The proposed market would begin in the seven Midwestern states of Illinois, Indiana, Iowa, Michigan, Minnesota, Ohio and Wisconsin, and include emission offset projects in Brazil. Participating companies would be issued tradable emission allowances with the firms committing to a phased schedule for reducing their emissions by 5% by 2005. Firms could then either directly cut their emissions, or buy allowances from companies that have achieved surplus reductions, or buy credits from agricultural or other offset projects. Potential offset projects include renewable energy systems, and capture and use of agricultural and landfill methane. Offsets can also be generated by carbon sequestration projects such as forest expansion and conservation soil management. However, two research projects have recently cast doubt on the effectiveness of forests to store carbon (see related story).
The project is spearheaded by Dr.

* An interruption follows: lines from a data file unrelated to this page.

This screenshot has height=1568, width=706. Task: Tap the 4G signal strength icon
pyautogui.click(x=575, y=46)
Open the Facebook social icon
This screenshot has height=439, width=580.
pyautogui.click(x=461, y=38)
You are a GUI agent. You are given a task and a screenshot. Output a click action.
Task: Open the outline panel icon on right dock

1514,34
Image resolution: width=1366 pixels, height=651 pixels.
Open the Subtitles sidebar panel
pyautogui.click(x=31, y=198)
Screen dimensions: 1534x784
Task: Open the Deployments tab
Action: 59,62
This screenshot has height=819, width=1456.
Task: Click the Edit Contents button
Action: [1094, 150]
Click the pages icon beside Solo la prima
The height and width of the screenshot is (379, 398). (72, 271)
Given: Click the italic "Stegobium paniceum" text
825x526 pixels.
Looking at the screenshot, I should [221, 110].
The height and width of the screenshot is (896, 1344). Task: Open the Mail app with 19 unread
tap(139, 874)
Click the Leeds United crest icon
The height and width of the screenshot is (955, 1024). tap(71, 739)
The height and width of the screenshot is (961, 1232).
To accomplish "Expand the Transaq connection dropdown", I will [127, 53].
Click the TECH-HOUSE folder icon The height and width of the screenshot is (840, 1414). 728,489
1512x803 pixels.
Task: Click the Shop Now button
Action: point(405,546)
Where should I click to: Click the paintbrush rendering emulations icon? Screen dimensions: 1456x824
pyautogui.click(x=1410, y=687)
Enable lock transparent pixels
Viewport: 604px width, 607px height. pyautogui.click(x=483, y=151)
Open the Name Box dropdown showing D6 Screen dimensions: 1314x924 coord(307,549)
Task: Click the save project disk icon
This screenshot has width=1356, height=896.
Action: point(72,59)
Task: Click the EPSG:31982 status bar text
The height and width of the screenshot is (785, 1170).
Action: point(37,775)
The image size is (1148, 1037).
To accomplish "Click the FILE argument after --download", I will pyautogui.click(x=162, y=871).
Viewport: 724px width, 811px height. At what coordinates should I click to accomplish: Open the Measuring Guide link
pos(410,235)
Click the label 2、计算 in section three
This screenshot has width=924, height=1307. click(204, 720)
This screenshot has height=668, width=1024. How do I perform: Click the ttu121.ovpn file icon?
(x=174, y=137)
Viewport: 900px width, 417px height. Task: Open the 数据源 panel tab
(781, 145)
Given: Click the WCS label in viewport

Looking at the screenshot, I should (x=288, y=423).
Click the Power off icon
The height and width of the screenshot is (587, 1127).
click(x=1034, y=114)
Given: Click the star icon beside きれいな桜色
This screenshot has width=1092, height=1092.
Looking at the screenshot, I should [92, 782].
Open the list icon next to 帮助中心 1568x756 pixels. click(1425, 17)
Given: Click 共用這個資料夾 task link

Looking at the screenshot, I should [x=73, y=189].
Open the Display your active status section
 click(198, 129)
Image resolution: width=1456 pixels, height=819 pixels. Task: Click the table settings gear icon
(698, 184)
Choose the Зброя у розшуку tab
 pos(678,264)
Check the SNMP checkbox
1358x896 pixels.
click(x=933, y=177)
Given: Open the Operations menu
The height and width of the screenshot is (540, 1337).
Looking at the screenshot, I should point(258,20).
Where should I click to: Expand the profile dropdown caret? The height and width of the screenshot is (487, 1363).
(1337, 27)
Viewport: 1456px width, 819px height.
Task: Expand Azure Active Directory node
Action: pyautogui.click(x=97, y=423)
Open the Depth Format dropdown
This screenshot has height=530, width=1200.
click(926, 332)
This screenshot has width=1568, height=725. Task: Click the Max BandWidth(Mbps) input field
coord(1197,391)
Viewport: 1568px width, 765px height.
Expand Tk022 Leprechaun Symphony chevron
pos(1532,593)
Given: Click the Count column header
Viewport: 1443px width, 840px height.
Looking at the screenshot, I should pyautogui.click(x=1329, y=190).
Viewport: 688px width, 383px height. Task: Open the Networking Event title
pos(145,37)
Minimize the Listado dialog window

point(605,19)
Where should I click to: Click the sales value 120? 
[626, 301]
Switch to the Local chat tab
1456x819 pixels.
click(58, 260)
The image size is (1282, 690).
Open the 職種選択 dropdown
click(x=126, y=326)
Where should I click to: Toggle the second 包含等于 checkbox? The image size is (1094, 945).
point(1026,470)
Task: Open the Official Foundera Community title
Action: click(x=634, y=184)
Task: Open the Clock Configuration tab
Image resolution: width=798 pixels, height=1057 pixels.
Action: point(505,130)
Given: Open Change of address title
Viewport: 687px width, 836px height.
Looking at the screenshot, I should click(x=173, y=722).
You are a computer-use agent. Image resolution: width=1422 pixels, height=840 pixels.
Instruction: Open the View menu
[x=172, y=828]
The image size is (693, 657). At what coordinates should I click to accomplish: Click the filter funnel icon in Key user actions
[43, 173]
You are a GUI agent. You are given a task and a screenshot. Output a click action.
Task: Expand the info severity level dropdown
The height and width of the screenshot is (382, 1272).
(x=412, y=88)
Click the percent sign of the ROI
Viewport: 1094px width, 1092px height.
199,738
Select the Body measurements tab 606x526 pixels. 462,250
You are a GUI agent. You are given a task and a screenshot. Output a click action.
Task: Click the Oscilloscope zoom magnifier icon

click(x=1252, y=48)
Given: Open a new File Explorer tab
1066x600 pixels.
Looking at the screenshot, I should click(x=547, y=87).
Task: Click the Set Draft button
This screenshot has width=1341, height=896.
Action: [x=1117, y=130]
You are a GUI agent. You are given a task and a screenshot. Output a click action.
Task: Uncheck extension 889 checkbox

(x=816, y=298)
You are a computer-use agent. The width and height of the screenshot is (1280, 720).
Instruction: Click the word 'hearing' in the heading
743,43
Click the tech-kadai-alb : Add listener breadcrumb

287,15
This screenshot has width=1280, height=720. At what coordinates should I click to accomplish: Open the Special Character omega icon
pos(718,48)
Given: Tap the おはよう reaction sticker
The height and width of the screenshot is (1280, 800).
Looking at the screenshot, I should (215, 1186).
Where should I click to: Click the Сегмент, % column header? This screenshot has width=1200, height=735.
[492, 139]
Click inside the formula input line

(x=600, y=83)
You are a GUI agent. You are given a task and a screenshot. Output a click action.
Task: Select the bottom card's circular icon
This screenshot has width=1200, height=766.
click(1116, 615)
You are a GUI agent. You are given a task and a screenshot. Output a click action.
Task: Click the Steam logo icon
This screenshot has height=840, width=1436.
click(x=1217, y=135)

Richard L. Sandor, president of Environmental Financial Products, a company specialising in developing and trading in new environmental, financial, and commodity markets, and has been funded by a $347,000 grant from the Joyce Foundation, an organisation working for the environment of the Great Lakes. “Our findings suggest that a voluntary pilot market, starting in the US Midwest, is feasible and can be expanded over time,” Sandor commented. “The widespread corporate interest in preparing rules and regulations for this voluntary market affirms the private sector’s demand for flexible, market-based mechanisms to address climate change.”
“Carbon trading is a creative and efficient way of moving toward meaningful reductions in greenhouse gas emissions,” said US Senator Joe Lieberman. “I commend the companies for their willingness to participate in this cutting edge endeavour.”